Il senso della ricerca di Luca Menconi viene delineato nella presentazione del residente della Fondazione Circolo Fratelli Rosselli Valdo Spini. La fondazione ha commissionato al ricercatore la ricerca sulla storia delle tre Brigate Rosselli organizzate dal Partito d’Azione fiorentino che combatterono per la Liberazione della città. Una storia, come spiega Spini, di cui si era parlato in varie opere (prima fra tutte quella di Carlo Francovich “La Resistenza a Firenze”), ma di cui è sempre mancata una ricostruzione puntuale e organica. Presentando la pubblicazione della ricerca, il presidente della Fondazione ricorda anche la “ricca serie di documenti d’archivio consistenti soprattutto nelle relazioni che furono a suo tempo pubblicate dagli esponenti stessi delle Brigate”, oltre ad altri documenti, relativi ai ruolini dei partigiani delle tre brigate, a disposizione nell’apposita cartella che si trova nel sito della Fondazione, www.rosselli.org “Le Brigate Rosselli a Firenze”.
“Il Partito d’Azione fiorentino ebbe un ruolo di primissimo piano nella direzione politica della Resistenza a Firenze – ricorda Spini – assunse la presidenza del Comitato Toscano di Liberazione Nazionale con Carlo Ludovico Ragghianti, mentre l’altro rappresentante del Pd’A nel CTNL era Enzo Enriques Agnoletti, mentre il responsabile del comando militare era il colonnello Nello Niccoli. Segretario del Pd’A fu Tristano Codignola, che o guidò con energia e coraggio. Si trattava- ricorda Spini – di intellettuali poco più che trentenni, provenienti in genere dal movimento liberal socialista di Guido Calogero e Aldo Capitini”.
Un “movimento”, nel senso di idee e umanità, che aveva continuità, attraverso Nello Traquandi ed Enrico Bocci, con “quella che possiamo chiamare la prima Resistenza”, ovvero la militanza con Carlo e Nello Rosselli nel “Non Mollare” e in Giustizia e Libertà. Un filo rosso di indipendenza e libertà che non si spezza mai, e che conduce le Brigate Rosselli in prima linea l’11 agosto, al suono della Martinella, per la riconquista di Firenze.

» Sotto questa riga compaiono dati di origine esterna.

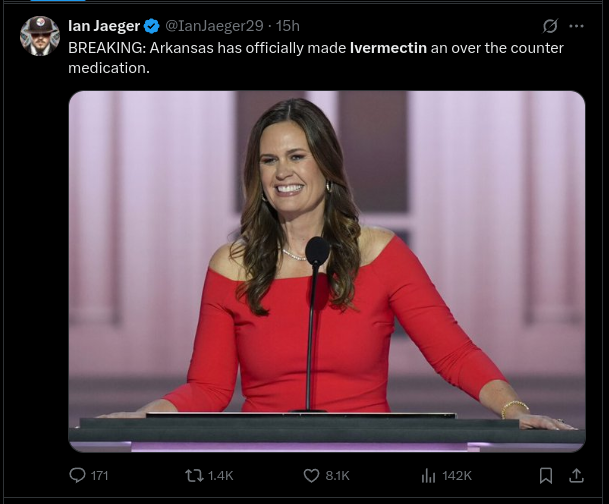Image resolution: width=609 pixels, height=504 pixels.
Task: Click the Ian Jaeger display name
Action: (103, 26)
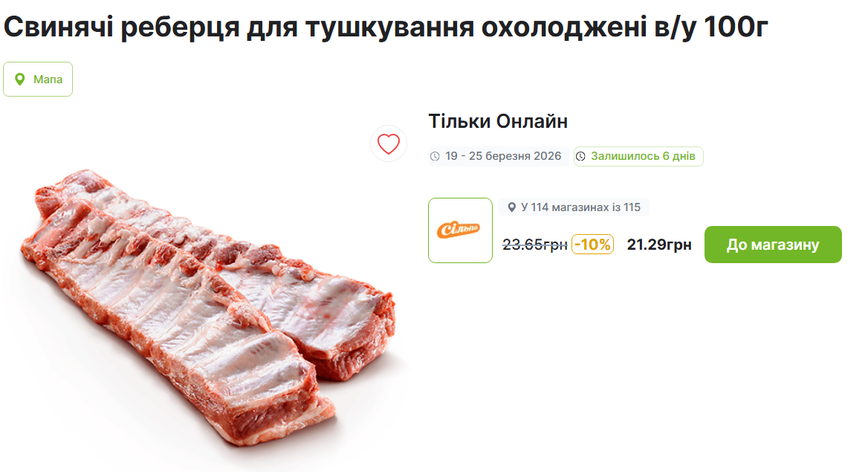Click the clock icon beside the date range
This screenshot has width=868, height=472.
[435, 156]
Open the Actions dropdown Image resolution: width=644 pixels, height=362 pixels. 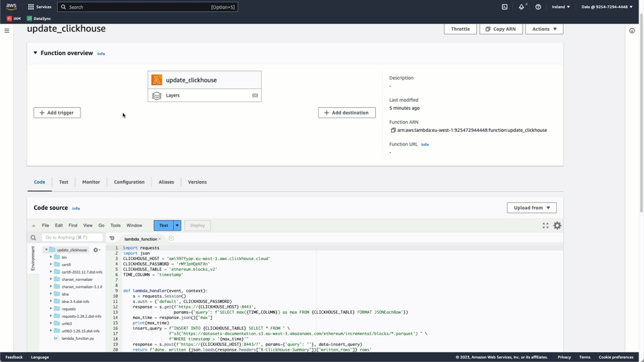tap(544, 29)
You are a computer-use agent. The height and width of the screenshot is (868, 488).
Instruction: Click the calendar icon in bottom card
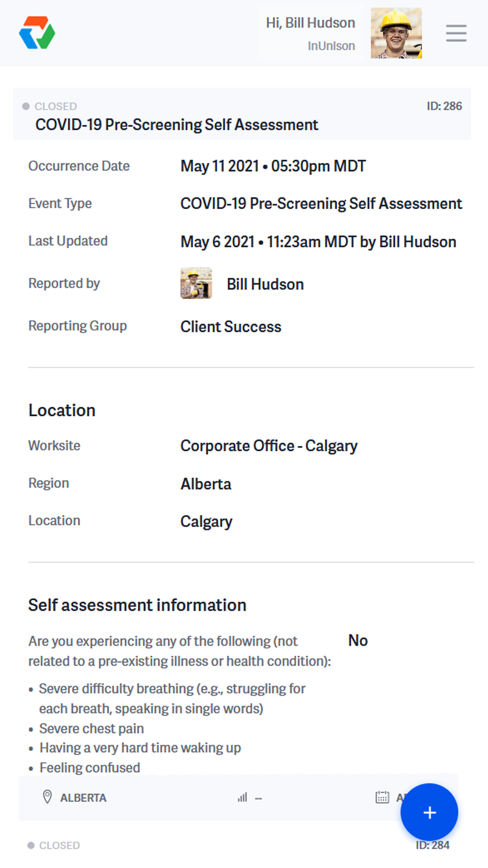pyautogui.click(x=382, y=797)
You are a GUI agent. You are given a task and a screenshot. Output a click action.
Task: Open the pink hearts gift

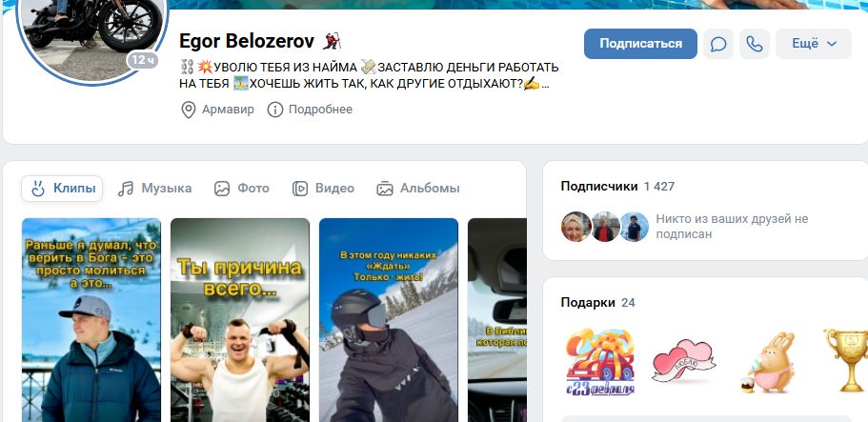tap(684, 360)
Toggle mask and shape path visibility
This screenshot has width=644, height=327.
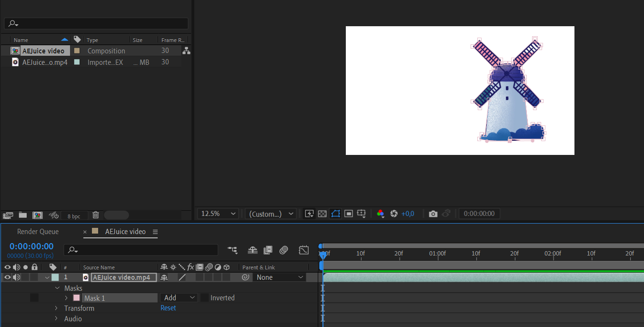pos(335,214)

L’insurrezione portò al Gonfalone di Firenze la medaglia d’oro al valor militare, consegnata dal presidente del Consiglio Ferruccio Parri l’11 Agosto del 1945.
Ma la storia della Resistenza e delle Brigate Rosselli non si chiudeva con quel gesto simbolico. E il prosieguo di uno strisciante revisionismo storico, particolarmente forte a partire dagli anni ’80, come ricorda nella sua introduzione il direttore dell’Istituto storico toscano della Resistenza Matteo Mazzoni, sfociato in una denigrazione articolata sviluppatasi da parte di diverse forze nel decennio successivo, legata al “traumatico tramonto della stagione dei partiti nati nel contesto della lotta di Liberazione e l’avvento della destra post-fascista al governo del Paese”, ricorda quanto sia importante tornare alla conoscenza dei fatti, senza indulgere né a retoriche francamente ormai offensive per gli stessi protagonisti della Resistenza, né a profili vittimistici. Per tornare alla dimensione libertaria e di ribellione a uno stato insopportabile come la dittatura fascista, utilissimo è il prezioso ricordo del fratello Romano che ci consegna Roberto Ragazzini, pagine di quotidianità e dedizione, e anche l’accenno alla Squadra Fantasma, della III Brigata Rosselli, 13 ragazzi sui vent’anni che facevano un “gioco” molto serio: la guerra per la libertà. Anche per noi.